Although the firm had in place certain policies and procedures designed to avoid locking and crossing quotations in OTC Equity Securities, those policies and procedures did not provide the firm’’s traders with reasonable guidance for how to avoid or resolve a locked or crossed market. For example, the firm employed a system-generated warning that appeared if a quotation entered by a firm trader would lock or cross the market.

Although its traders had the ability to manually override this warning system, the firm did not provide reasonable guidance to its traders regarding their obligations in entering quotations that may lock or cross markets, or what actions to take after entering quotations that locked or crossed the market.

Thus, during the Review Period, the firm failed to implement policies and procedures that were reasonably designed to avoid displaying, or engaging in a pattern or practice of displaying, locking or crossing quotations in OTC Equity Securities.
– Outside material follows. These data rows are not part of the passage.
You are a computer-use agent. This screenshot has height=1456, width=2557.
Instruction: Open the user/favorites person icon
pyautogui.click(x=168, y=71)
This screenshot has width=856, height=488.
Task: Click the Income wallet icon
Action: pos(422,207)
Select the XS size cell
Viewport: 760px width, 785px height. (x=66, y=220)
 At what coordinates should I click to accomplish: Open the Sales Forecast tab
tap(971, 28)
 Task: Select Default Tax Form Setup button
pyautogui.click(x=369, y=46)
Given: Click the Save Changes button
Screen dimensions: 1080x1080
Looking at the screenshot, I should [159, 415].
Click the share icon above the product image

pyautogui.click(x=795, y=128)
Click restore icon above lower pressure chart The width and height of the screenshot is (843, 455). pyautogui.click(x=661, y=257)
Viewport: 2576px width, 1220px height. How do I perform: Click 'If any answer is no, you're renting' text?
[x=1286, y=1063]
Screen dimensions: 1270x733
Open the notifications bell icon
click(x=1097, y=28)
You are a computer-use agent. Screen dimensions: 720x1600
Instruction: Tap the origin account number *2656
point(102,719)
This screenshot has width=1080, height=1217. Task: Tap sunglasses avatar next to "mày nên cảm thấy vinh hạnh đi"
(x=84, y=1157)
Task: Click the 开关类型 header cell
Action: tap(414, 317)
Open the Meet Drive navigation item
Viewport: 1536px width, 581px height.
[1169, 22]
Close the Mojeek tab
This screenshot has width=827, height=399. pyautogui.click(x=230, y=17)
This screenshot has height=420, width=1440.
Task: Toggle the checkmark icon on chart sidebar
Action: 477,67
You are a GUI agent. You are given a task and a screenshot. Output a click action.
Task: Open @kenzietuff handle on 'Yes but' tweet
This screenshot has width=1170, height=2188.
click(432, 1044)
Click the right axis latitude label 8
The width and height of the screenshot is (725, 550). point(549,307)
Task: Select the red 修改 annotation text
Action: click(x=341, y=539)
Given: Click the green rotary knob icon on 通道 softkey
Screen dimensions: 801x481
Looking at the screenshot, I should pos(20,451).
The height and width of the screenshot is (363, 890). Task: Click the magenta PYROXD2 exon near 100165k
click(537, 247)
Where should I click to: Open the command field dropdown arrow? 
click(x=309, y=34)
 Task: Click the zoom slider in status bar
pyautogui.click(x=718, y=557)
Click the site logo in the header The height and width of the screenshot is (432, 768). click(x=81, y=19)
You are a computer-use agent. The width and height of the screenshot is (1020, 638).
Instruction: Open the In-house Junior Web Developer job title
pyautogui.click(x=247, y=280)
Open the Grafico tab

Therefore, Respondent violated FINRA Rules 6437 and 2010.

Moreover, from April 1, 2016 through May 15, 2019, the firm also failed to establish, maintain, and enforce WSPs that were reasonably designed achieve compliance with FINRA Rule 6437.

Specifically, although the firm had issued a supervisory manual that required a supervisor to review a report that identified each instance of locked or crossed markets in OTC Equity Securities, it did not specify the process by which the supervisor was required to review the instances that were identified by the firm’s supervisory system.

On May 15, 2019, the firm sold its wholesale OTC market making business, which was the business that implicated the requirements of FINRA Rule 6437. As of that date, the firm ceased conducting business that would require compliance with FINRA Rule 6437.

As a result, the firm failed to establish, maintain, and enforce WSPs reasonably designed to achieve compliance with the firm’s obligations to avoid displaying, or engaging in a pattern or practice of displaying, locking or crossing quotations in OTC Equity Securities.

As a part of the settlement, the firm agrees to a censure and a fine of $50,000.